● CONSIGNE 1:
D'après l'extrait sur les consultations du PS, combien de temps a duré la rencontre après laquelle le président du parti socialiste a parlé à la presse ?
● CONSIGNE 2:
Relevez tous les jours de la semaine cités dans l'extrait sur les consultations du PS.
● CONSIGNE 3:
Renvoyez tel quel le passage de l'extrait sur les consultations du PS qui va de « Mécontente de la » jusqu'à « ses prochaines rencontres. ».

● EXTRAIT CHOISI:
==============================
"Nous allons maintenant prendre plusieurs jours pour examiner tout cela dans le détail", a ajouté le président du parti socialiste à l'issue d'une rencontre de deux heures, sans parler encore d'une quelconque possibilité de coalition. Interrogé sur les possibles alliances politiques qui subsistent, Elio Di Rupo a estimé que "toutes les possibilités existent" encore. Il a toutefois déploré l'attitude du PTB, lequel a indiqué ne pas vouloir rencontrer une nouvelle fois le PS. "Le PTB refuse d'assumer ses responsabiltés. Dont acte", a dit M. Di Rupo devant la presse.

Mécontente de la tournure des consultations mardi à Namur avec le PS, formation marxiste-léniniste a en effet annoncé mardi soir qu'elle n'irait pas à la prochaine rencontre avec Elio Di Rupo normalement prévue jeudi matin à Namur jeudi. Maître du calendrier de consultations politiques, le président du PS a d'ailleurs semblé mercredi vouloir temporiser quelque peu avant ses prochaines rencontres.
==============================
[Enregistrements du jeu de données]
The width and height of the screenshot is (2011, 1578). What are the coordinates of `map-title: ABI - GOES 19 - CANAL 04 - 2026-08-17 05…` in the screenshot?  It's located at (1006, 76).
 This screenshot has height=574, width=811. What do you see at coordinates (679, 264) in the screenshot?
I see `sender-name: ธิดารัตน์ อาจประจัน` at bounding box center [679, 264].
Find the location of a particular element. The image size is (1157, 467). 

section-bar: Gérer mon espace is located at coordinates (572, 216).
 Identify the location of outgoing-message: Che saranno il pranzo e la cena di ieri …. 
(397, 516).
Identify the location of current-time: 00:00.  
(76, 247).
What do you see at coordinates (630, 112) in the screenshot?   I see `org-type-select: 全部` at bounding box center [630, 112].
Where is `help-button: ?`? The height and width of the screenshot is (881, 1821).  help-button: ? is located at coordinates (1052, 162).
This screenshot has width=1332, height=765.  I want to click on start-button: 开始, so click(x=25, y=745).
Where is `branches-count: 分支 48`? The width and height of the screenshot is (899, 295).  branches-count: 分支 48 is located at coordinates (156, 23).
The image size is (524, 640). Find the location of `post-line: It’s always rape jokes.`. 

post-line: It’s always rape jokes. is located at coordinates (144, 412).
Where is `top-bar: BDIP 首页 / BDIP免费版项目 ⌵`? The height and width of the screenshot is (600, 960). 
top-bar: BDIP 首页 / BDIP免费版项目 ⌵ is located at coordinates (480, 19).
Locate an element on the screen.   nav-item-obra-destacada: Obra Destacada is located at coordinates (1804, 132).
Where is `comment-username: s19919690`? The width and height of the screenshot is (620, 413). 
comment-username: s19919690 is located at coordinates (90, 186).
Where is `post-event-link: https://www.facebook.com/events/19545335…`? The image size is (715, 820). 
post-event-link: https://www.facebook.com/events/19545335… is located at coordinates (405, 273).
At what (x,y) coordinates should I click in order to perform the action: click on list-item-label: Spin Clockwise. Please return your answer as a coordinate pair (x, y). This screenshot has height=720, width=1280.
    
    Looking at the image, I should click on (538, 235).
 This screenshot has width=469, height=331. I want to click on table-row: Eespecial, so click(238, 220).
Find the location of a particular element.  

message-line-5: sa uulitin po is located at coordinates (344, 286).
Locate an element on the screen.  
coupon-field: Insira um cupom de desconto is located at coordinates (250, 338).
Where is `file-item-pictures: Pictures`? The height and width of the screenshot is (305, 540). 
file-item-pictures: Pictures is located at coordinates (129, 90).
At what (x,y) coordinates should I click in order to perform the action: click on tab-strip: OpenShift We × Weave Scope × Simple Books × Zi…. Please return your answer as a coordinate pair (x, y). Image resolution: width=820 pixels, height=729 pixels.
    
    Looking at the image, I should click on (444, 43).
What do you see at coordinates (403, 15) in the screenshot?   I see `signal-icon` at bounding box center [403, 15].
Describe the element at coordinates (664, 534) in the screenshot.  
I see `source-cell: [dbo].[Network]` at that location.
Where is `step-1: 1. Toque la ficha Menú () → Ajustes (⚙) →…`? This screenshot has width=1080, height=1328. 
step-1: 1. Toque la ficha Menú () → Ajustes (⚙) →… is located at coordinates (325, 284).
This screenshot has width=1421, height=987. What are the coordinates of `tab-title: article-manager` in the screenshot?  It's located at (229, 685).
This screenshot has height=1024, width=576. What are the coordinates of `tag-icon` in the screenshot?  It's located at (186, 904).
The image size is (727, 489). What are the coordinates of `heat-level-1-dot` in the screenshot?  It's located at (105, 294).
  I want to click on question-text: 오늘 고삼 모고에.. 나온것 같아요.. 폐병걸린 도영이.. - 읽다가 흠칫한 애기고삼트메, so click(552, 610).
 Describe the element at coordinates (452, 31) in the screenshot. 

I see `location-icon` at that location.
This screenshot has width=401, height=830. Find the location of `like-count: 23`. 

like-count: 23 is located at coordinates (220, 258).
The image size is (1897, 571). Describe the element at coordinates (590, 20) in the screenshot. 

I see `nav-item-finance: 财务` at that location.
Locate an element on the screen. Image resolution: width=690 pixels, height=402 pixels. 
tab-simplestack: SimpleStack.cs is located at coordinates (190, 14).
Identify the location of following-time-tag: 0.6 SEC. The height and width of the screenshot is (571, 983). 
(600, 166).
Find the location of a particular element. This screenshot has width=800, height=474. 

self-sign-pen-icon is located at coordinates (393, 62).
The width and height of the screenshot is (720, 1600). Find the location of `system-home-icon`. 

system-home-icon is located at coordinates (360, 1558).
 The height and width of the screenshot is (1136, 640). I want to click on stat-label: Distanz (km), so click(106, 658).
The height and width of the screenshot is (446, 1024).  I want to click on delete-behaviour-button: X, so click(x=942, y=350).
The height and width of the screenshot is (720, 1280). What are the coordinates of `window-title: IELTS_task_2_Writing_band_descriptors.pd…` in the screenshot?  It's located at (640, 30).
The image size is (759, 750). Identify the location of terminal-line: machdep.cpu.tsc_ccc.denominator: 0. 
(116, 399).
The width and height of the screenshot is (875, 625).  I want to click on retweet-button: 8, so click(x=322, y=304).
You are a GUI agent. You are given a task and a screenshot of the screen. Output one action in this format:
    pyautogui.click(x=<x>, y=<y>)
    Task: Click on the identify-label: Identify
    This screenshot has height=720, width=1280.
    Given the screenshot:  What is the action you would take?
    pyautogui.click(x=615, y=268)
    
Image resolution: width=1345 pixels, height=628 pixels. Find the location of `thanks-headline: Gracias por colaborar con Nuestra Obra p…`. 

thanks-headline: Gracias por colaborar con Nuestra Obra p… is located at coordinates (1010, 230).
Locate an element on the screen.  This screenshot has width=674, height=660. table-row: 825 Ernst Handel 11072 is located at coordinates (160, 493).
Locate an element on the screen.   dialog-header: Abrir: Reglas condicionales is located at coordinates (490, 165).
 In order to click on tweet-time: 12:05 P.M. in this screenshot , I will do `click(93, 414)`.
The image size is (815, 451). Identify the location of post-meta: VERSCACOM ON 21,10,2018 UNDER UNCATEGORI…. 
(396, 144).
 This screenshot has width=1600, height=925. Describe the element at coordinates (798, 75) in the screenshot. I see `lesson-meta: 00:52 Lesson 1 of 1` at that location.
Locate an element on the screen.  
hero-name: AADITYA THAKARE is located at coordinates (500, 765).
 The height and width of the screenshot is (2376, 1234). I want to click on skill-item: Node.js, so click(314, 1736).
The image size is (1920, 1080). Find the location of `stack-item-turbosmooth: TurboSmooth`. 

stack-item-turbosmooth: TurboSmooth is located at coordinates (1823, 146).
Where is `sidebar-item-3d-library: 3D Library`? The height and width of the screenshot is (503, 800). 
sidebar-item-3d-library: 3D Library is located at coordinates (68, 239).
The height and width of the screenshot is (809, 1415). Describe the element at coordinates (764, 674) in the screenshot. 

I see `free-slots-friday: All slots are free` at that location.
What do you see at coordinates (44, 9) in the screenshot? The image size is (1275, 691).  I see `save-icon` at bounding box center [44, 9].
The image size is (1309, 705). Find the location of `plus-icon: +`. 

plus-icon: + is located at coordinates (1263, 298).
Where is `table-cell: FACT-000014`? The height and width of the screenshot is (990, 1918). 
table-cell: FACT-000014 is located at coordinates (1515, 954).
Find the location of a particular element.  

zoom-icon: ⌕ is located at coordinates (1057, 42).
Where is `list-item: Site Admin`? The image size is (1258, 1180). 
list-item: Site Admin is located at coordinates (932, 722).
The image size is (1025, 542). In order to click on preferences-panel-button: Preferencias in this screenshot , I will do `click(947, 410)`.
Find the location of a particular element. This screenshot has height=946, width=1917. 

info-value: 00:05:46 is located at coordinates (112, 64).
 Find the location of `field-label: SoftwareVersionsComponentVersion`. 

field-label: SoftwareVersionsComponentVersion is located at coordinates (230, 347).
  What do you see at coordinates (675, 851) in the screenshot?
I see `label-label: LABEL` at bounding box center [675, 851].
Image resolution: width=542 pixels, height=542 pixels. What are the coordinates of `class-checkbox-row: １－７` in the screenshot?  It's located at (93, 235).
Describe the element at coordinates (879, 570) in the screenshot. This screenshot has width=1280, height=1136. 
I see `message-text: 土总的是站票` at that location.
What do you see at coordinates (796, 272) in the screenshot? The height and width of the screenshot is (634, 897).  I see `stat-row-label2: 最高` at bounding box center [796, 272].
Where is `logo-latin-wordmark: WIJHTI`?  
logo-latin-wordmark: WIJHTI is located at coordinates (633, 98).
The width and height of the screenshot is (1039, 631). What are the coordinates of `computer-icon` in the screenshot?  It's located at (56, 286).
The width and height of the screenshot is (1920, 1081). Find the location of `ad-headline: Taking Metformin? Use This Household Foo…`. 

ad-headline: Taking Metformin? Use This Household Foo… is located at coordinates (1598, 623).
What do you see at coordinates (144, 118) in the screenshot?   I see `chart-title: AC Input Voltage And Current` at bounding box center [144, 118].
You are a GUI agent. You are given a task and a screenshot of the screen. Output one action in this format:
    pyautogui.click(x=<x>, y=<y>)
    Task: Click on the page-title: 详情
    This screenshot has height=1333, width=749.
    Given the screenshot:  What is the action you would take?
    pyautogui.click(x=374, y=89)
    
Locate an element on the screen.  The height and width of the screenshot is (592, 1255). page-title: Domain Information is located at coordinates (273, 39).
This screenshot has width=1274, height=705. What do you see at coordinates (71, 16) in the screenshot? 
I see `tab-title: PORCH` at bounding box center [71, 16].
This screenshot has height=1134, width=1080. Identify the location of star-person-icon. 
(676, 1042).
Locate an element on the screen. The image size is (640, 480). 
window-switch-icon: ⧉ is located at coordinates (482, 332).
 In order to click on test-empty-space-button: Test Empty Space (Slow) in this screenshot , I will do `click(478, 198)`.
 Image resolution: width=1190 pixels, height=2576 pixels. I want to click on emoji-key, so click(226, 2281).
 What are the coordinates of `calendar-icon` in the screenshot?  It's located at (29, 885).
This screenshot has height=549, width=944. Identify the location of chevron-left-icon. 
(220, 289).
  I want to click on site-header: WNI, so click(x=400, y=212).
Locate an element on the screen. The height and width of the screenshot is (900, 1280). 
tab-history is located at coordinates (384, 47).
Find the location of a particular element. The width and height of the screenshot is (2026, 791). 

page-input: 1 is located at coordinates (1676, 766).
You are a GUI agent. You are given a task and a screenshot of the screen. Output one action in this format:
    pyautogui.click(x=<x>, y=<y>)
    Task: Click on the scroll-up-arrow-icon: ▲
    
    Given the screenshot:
==============================
● RÉPONSE 1:
Deux heures.

● RÉPONSE 2:
mardi, jeudi, mercredi

● RÉPONSE 3:
Mécontente de la tournure des consultations mardi à Namur avec le PS, formation marxiste-léniniste a en effet annoncé mardi soir qu'elle n'irait pas à la prochaine rencontre avec Elio Di Rupo normalement prévue jeudi matin à Namur jeudi. Maître du calendrier de consultations politiques, le président du PS a d'ailleurs semblé mercredi vouloir temporiser quelque peu avant ses prochaines rencontres.